Supreme Court of the State of New York, Nassau County
Oct 7, 2010
2010 N.Y. Slip Op. 32881 (N.Y. Sup. Ct. 2010)

Opinion

11450/10.

October 7, 2010.


The following papers have been read on these motions:

Papers Numbered Order to Show Cause, Affirmation and Exhibits 1 Notice of Cross-Motion, Affirmations and Exhibits 2 Petitioner's Affirmation in Opposition and Reply 3

Upon the foregoing papers, it is ordered that the motions are decided as follows:

Motion (Seq. No. 01) by petitioner, Brian Rivera, an infant and his mother, Elva Alvizures, for an Order granting petitioners leave to serve late Notice of Claim alleging a medical malpractice cause of action upon municipal respondents, Nassau University Medical Center and its clinic Hempstead Health Center (jointly, "NuHealth") and deeming said Notice of Claim timely served upon respondents, nunc pro tunc pursuant to General Municipal Law § 50-e (5) and 50-e(6), is granted. Cross motion (Seq. No. 02) by respondents for an Order dismissing the cause of action pursuant to CPLR § 3212, General Municipal Law § 50-e (i) for failing to timely file a Notice of Claim, and CPLR § 3211 (a)(7) for failure to state a cause of action, is denied in its entirety.

FACTS

The infant petitioner, Brian Rivera, was born at the Nassau University Medical Center ("Hospital") on June 7, 2007. Prior to his birth, Brian's mother, Ms. Alvizures, had undergone prenatal treatment at the Hospital's outpatient clinic, the Hempstead Health Center. On June 7, 2007, when Ms. Alvizures failed to detect fetal movement, she presented at the Hospital where she was admitted and Brian was later delivered by way of vacuum extraction. Although Brian was born full term, hospital personnel informed Ms. Alvizures that Brian was "yellow" in color and had to remain in the hospital for a few days. She also noted that his left eye emitted discharge and it was smaller than the other and that his body was shaking. In addition to his birth weight being recorded at 5 pounds, 7 ounces, Brian's Newborn Nursery Assessment indicated acrocyanosis, cephalohematoma, and transient tremors. Notwithstanding her complaints, the respondent Hospital advised Ms Alvizures that Brian was a "normal" newborn.

Brian was discharged on June 11, 2007 and Ms. Alvizures brought him to the Hospital on June 13, 2007, June 14, 2007 and July 3, 2007 for outpatient treatment where she complained about Brian's continued tremors, discharge from his eyes, and the size of his left eye.
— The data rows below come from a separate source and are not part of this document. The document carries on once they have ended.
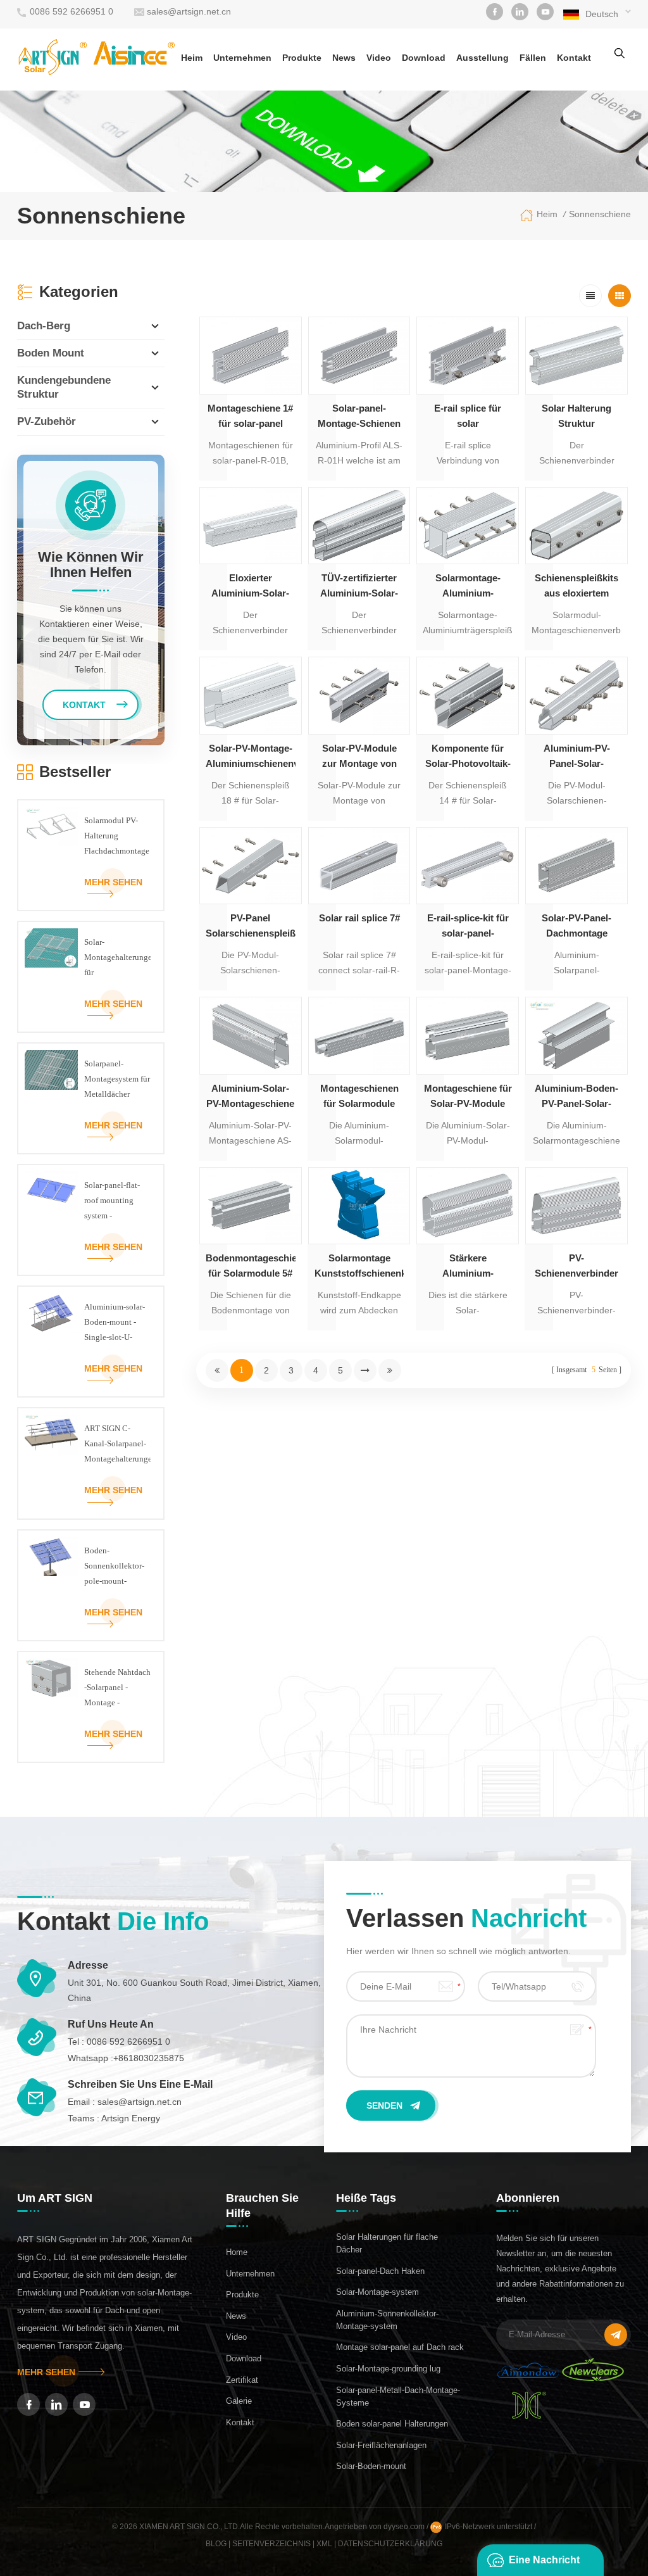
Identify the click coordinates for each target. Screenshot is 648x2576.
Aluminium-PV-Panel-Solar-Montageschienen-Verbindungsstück (577, 757)
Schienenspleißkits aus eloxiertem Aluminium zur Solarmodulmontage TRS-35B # (576, 586)
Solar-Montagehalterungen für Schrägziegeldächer (117, 958)
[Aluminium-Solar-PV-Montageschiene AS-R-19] (250, 1035)
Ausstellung (482, 58)
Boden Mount (50, 353)
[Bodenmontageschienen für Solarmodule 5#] (250, 1206)
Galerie (239, 2401)
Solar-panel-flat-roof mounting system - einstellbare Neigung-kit (112, 1201)
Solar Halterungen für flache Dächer (387, 2243)
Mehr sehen (113, 882)
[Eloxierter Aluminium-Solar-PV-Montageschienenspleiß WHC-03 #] (250, 526)
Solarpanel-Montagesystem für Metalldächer (117, 1079)
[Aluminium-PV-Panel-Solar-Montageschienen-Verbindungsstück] (576, 695)
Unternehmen (242, 58)
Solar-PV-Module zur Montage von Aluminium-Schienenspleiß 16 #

It is noted that the Hospital records dated June 14, 2007 ( see Notice of Motion, Exhibit G) state that Brian's tremors were resolved and he had not exhibited such tremors since his discharge from the Hospital; however, the records from the same Hospital dated July 3, 2007 state that, as per Ms. Alvizures, Brian is still exhibiting "tremors of the lower extremities" even during his sleep, while noting that Ms. Alvizures had a scheduled opthamology appointment to further evaluate Brian's "small eyes", and charting observations that his left eye was "hyperpigmented." See Notice of Motion, Exhibit G.

Upon referral by his pediatrician, the infant petitioner was examined by an opthamologist at North Shore-Long Island Jewish Hospital System (LIJ) on July 19, 2007. Based on that examination and Ms. Alvizures' complaints of Brian's symptoms, Brian was admitted to LIJ's Schneider Children's Hospital with a diagnosis of a presumed congenital infection which was later confirmed as toxoplasmosis infection, a perinatal infection passed from mother to the fetus. The infection, as averred by his treating physicians, caused damage to Brian's brain and eyes. Brian, after his discharge from Schneider's on July 23, 2007, was treated by various specialists and received physical, occupational and speech therapy.

As a result of the infection, Brian exhibited and continued to exhibit cognitive developmental delays and some motor condition difficulties requiring continued specialized educational services. After two years of continuous treatment, Ms. Alvizures consulted legal counsel and commenced this action against the Hospital and Clinic in May, 2010. She moved, in effect, for leave to serve the Notice of Claim and deem the Notice of Claim timely served nunc pro tunc, arguing that the statute of limitations to serve the notice is tolled by Brian's infancy. Respondents cross moved to dismiss the action as untimely, arguing that no nexus exists between the delay and Brian's infancy, that the delay in filing the Notice of Claim is lengthy and consequently they are prejudiced by the delay, and that the claim fails to state a cause of action.

DISCUSSION

General Municipal Law § 50-e (1)(a) provides that a notice of claim must be filed with a municipality within ninety days of the date on which the claim arose. If the Notice of Claim is not filed within that ninety day time period, a claimant must make an application to the Court, within one year and ninety days from the time the cause of action accrued, for permission to file a late notice or claim. See General Municipal Law § 50-i (1) (c); Allende v. City of New York, 69 A.D.3d 931, 894 N.Y.S.2d 472 (2d Dept. 2010). However, when the claimant is an infant, this one year and ninety day Statute of Limitations is tolled for a period of ten years during the period of infancy. See Russo v. Monroe-Woodbury Cent. School Dist., 282 A.D.2d 465, 723 N.Y.S.2d 198 (2d Dept. 2001); General Municipal Law § 50-e (5); CPLR § 208.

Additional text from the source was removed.